ADF STAFF
The COVID-19 pandemic drove major changes to Nigeria’s health care system, creating a legacy that will improve the country’s health care generally and help it prepare for future pandemics. Yet there is still room for improvement.
That was the assessment of Nigerian doctors and researchers who gathered online to discuss how the country responded to the pandemic.
The pandemic prompted Nigeria to double its number of intensive-care beds from 250 to 500 and to distribute 200 ventilators and 4,000 oxygen generators across the country. The country also trained 20,000 health care workers in infection control.
“That benefit continues to be felt even after COVID,” Dr. Sani Aliyu, the former national coordinator for the Presidential Task Force on COVID-19, told the conference.
Despite those improvements, Nigeria still struggles to track vital statistics such as births and deaths that are important parts of public health, Aliyu said.
Officially, Nigeria has reported 264,000 cases of COVID-19 and just more than 3,100 deaths, but most believe the true totals are much higher.
“These figures are a gross underestimate of what has been going on in Nigeria,” Aliyu said.
As in many other countries, COVID-19 testing has dropped sharply, making it difficult to track the disease and any variants it may spawn. According to the Nigeria Center for Disease Control, the country of 200 million people has conducted 5.4 million COVID-19 tests since the pandemic began. Aliyu attributes the drop in testing to apathy.
“The testing we’re doing in the country is grossly inadequate,” Aliyu said. “Generally, from a public perspective, people feel that COVID is no longer an issue.”
However, COVID-19 remains a serious threat to people over 50, particularly if they have other health issues such as diabetes, HIV or tuberculosis, Aliyu said.
Dr. Mukhtar Muhammad, national incident manager for the Presidential Steering Committee on COVID-19, said the government continues to build its capacity to predict and respond to future disease outbreaks.
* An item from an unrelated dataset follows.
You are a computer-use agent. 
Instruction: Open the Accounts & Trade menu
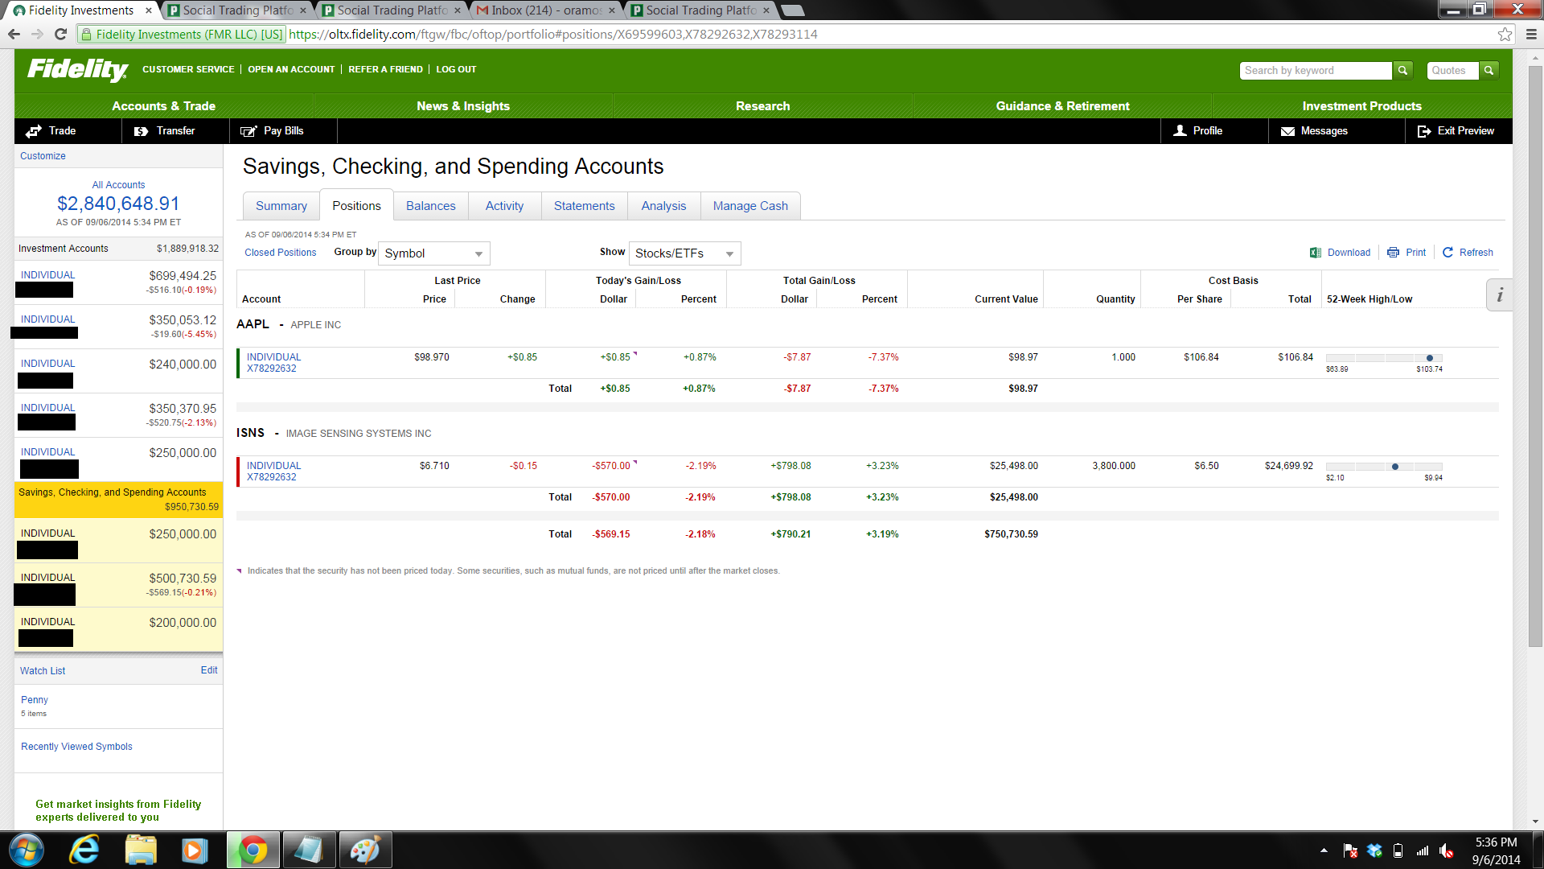coord(163,106)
One part of that plan has been to add 1,000 new field epidemiologists to the nation’s ranks of disease experts. They’ll target diseases with high transmissibility and fatality risks.
“Many epidemiologists have been trained in every state in the federation,” Muhammad said. “Funds are being dedicated for all teaching hospitals for patient care and isolation.”
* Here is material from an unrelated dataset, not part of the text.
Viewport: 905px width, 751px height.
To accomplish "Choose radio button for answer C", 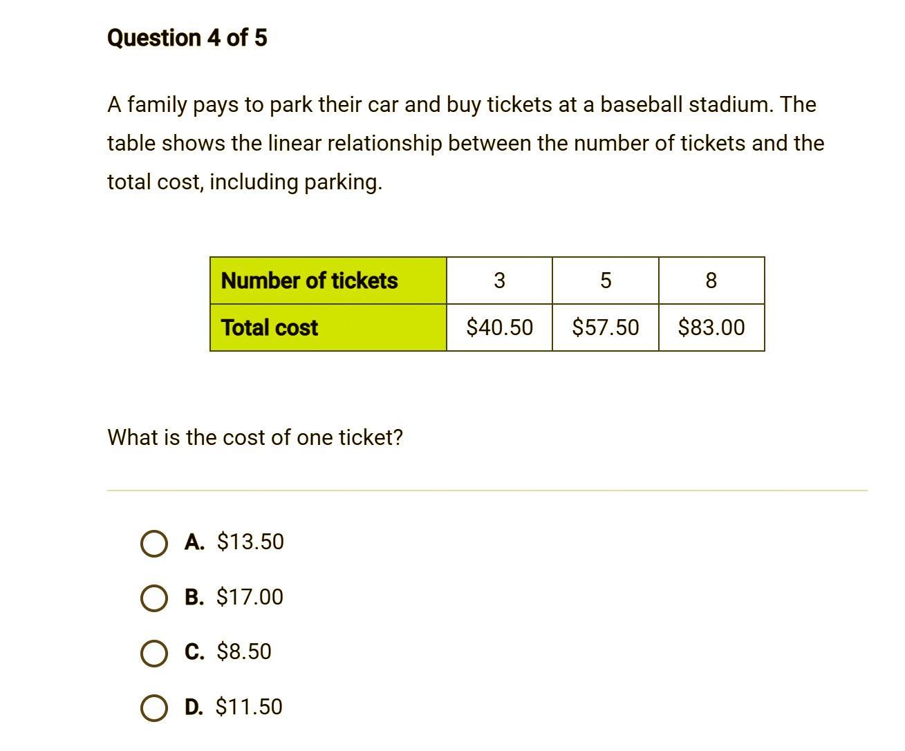I will pos(153,653).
The government also has begun building a more robust system of collecting data on disease outbreaks, Muhammad said.
“For us as a country, the important part is using the data,” he said.
Collaboration with the private sector proved to be a crucial for Nigeria’s COVID-19 response. Private companies mobilized more than $93 million to upgrade health facilities and to counter disinformation, Aliyu said.
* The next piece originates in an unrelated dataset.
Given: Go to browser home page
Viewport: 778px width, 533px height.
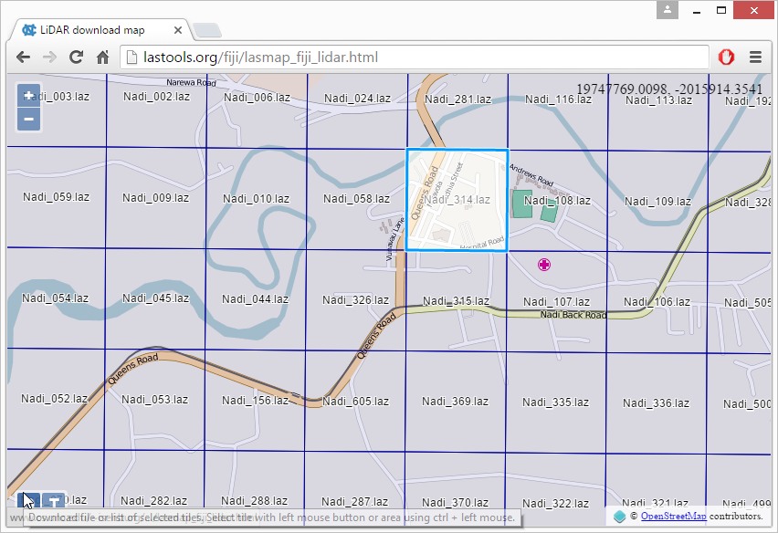Looking at the screenshot, I should (104, 57).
Despite the improvements COVID-19 inspired, Nigeria’s health care system still needs work, the experts agreed.
Dr. John Ndibe, former director of medical services in Anambra State, said a mismatch remains between where resources are needed and where they are available. State health systems also remain too dependent on the federal government for guidance, he said.
Aliyu acknowledged that work remains to be done to improve Nigeria’s health system.
“There’s no doubt the country has problems,” he said. “However, the system has benefited from the structured and coordinated way we ran the COVID response.”